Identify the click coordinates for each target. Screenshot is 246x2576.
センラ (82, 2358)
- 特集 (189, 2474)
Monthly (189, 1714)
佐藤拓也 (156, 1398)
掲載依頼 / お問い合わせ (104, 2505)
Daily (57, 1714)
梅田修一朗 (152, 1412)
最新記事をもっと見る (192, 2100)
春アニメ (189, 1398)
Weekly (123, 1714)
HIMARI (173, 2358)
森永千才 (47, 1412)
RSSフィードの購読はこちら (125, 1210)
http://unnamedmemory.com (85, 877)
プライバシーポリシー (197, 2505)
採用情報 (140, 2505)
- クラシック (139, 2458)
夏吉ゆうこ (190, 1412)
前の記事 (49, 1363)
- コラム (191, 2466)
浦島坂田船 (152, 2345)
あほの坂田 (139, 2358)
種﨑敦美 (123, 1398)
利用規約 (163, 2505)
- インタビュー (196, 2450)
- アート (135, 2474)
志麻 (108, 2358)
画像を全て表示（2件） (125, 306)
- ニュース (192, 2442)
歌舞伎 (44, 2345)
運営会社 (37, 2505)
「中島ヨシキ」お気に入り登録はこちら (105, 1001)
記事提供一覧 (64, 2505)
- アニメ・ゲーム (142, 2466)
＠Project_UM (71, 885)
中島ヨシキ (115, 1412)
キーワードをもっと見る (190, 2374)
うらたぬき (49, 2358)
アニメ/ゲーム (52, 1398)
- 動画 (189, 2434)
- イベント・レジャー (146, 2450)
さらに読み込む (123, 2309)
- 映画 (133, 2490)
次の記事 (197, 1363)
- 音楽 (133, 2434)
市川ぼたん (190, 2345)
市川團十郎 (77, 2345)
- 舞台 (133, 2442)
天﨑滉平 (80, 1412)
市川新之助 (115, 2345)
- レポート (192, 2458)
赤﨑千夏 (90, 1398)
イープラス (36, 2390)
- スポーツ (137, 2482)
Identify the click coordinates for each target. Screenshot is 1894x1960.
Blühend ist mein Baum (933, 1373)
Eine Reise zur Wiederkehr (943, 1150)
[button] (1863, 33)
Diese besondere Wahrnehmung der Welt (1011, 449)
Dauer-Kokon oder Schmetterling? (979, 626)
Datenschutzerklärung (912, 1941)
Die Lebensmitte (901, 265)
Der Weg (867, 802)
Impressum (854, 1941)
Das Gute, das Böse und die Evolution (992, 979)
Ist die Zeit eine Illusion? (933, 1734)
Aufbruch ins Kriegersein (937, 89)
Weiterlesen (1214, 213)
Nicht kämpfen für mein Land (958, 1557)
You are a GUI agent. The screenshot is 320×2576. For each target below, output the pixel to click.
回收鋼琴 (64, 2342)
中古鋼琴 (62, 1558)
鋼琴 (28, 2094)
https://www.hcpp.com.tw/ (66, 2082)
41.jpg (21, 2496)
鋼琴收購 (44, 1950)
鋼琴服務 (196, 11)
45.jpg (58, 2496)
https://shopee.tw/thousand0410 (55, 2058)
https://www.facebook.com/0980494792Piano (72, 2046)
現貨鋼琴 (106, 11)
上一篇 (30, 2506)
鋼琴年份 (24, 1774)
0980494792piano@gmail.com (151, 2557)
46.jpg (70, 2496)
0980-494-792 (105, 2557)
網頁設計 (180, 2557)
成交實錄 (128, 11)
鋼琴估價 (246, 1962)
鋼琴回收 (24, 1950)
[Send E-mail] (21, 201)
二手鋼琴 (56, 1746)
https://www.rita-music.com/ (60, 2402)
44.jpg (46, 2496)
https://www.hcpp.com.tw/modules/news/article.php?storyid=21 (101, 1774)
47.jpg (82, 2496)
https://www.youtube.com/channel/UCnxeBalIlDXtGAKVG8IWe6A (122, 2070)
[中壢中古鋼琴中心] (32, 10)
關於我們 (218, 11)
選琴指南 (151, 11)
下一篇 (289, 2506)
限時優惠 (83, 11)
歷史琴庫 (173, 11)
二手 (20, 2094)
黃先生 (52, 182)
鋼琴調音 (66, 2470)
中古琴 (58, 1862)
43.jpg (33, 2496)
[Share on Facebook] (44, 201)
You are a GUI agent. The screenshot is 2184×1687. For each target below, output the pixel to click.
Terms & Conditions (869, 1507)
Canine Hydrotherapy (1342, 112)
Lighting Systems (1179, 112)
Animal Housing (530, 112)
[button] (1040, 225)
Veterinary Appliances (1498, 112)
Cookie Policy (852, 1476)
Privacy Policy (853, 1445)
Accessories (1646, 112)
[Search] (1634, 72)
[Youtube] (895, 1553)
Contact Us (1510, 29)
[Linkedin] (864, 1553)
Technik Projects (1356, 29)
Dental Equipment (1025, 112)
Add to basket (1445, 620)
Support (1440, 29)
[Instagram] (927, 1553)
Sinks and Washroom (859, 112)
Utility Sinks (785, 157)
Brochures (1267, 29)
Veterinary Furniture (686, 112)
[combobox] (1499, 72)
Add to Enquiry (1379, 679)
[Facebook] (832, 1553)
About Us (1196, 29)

——————————

Scan the records above for the lines holding "市川新之助 (115, 2345)" and "[Youtube] (895, 1553)". Transcribe those two and every line between them word for word, and no others.

市川新之助 (115, 2345)
- レポート (192, 2458)
赤﨑千夏 (90, 1398)
イープラス (36, 2390)
- スポーツ (137, 2482)
Identify the click coordinates for each target. Screenshot is 1894x1960.
Blühend ist mein Baum (933, 1373)
Eine Reise zur Wiederkehr (943, 1150)
[button] (1863, 33)
Diese besondere Wahrnehmung der Welt (1011, 449)
Dauer-Kokon oder Schmetterling? (979, 626)
Datenschutzerklärung (912, 1941)
Die Lebensmitte (901, 265)
Der Weg (867, 802)
Impressum (854, 1941)
Das Gute, das Böse und die Evolution (992, 979)
Ist die Zeit eine Illusion? (933, 1734)
Aufbruch ins Kriegersein (937, 89)
Weiterlesen (1214, 213)
Nicht kämpfen für mein Land (958, 1557)
You are a GUI agent. The screenshot is 320×2576. For each target below, output the pixel to click.
回收鋼琴 (64, 2342)
中古鋼琴 (62, 1558)
鋼琴 (28, 2094)
https://www.hcpp.com.tw/ (66, 2082)
41.jpg (21, 2496)
鋼琴收購 (44, 1950)
鋼琴服務 (196, 11)
45.jpg (58, 2496)
https://shopee.tw/thousand0410 (55, 2058)
https://www.facebook.com/0980494792Piano (72, 2046)
現貨鋼琴 (106, 11)
上一篇 (30, 2506)
鋼琴年份 (24, 1774)
0980494792piano@gmail.com (151, 2557)
46.jpg (70, 2496)
0980-494-792 (105, 2557)
網頁設計 (180, 2557)
成交實錄 (128, 11)
鋼琴估價 (246, 1962)
鋼琴回收 (24, 1950)
[Send E-mail] (21, 201)
二手鋼琴 (56, 1746)
https://www.rita-music.com/ (60, 2402)
44.jpg (46, 2496)
https://www.hcpp.com.tw/modules/news/article.php?storyid=21 (101, 1774)
47.jpg (82, 2496)
https://www.youtube.com/channel/UCnxeBalIlDXtGAKVG8IWe6A (122, 2070)
[中壢中古鋼琴中心] (32, 10)
關於我們 (218, 11)
選琴指南 (151, 11)
下一篇 (289, 2506)
限時優惠 (83, 11)
歷史琴庫 (173, 11)
二手 (20, 2094)
黃先生 (52, 182)
鋼琴調音 (66, 2470)
中古琴 (58, 1862)
43.jpg (33, 2496)
[Share on Facebook] (44, 201)
You are a GUI agent. The screenshot is 2184×1687. For each target below, output the pixel to click.
Terms & Conditions (869, 1507)
Canine Hydrotherapy (1342, 112)
Lighting Systems (1179, 112)
Animal Housing (530, 112)
[button] (1040, 225)
Veterinary Appliances (1498, 112)
Cookie Policy (852, 1476)
Privacy Policy (853, 1445)
Accessories (1646, 112)
[Search] (1634, 72)
[Youtube] (895, 1553)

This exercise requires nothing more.